Last week, I enjoyed creating a post that suggested ways to celebrate Reformation Sunday. So, today, let me write a post that suggests ways to celebrate All Saints. Of course, being Lutheran, I think the best way is to go to church--and hopefully, you'll find a church that is doing something special. In the past few years, I've gone to Lutheran churches that did a butterfly release or did something special in a garden. But even the most traditional church should be celebrating All Saints' Sunday today--well, at least the high church ones (Catholic, Orthodox, Lutheran, Anglican, Episcopalian). My friend tells me that Presbyterians and Baptists would have no such Catholic-like celebrations in churches she's attended. More's the pity . . .
So, if you're cast adrift, here are some ways to commemorate the souls who have gone on before us to Eternal Peace.
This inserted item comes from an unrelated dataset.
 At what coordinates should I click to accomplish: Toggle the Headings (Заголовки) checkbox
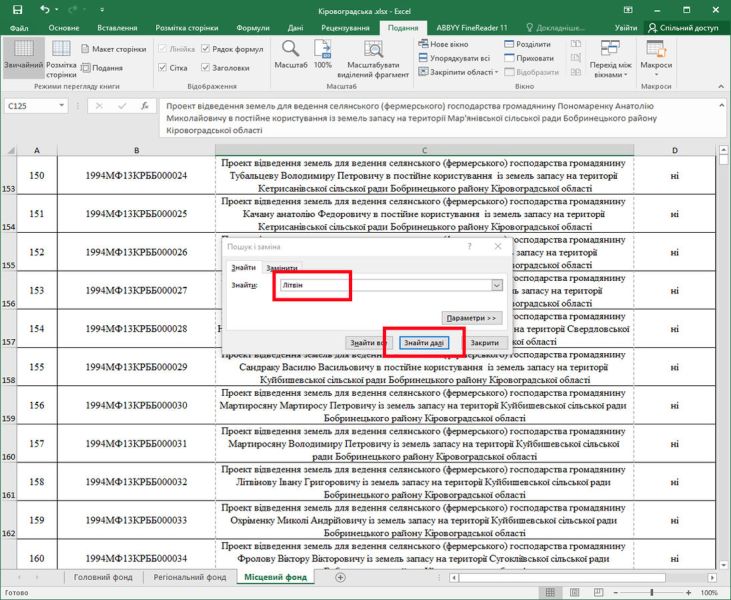pos(207,68)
--Plant some flowers. In many parts of the United States, now would be a great time to plant bulbs. Then in the spring, you'll have an additional treat. Over at LutheranChik's blog, she writes a moving post about planting daffodils for All Saints on the graves of her family members.
--Take a page out of the book of our Hispanic brothers and sisters. Prepare a picnic to share with the dead. Make some special sweet treats. This website has all sorts of interesting pages: recipes, photos of altars, information . . .
--For information about the Catholic approach to this day, including images and prayers, go to this website.
--Make something with the herb rosemary, traditionally used as a symbol of remembrance. How about a chicken, roasted with rosemary, lemon, and garlic? Vegetarians can make a tasty bean soup with the same trio of rosemary, lemon, and garlic--add several cans of beans (whirled up in the blender, if you prefer a thicker soup) to your pot of rosemary, lemon, and garlic, and you've got an easy delicious soup. Throw in some steamed carrot pieces for an even more nutritious soup.
--Remember your family stories. Even more important, start writing them down. You won't remember them forever. And there will be younger generations who will be starving for those stories. If you write them in a blog, hopefully, they'll be there forever.
--Write your living older family members a note or a card. Some day, you'll remember them on this feast day. Write them a note of appreciation now, while they are alive to appreciate your gratitude.
--Think about the saints that aren't related to you. Who has served as an example to you as a way to live your life? How can you follow that example?
--Here are the readings from the Common Lectionary for this day:
First Reading: Isaiah 25:6-9
First Reading (Alt.): Wisdom of Solomon 3:1-9
Psalm: Psalm 24
Second Reading: Revelation 21:1-6
Gospel: John 11:32-44
The prayer book that I use, The Divine Hours series by Phyllis Tickle, includes these readings:
Revelation 7: 9-17
Here are two prayers from that book:
"May the souls of the faithful departed, through the mercy of God, rest in peace. Amen."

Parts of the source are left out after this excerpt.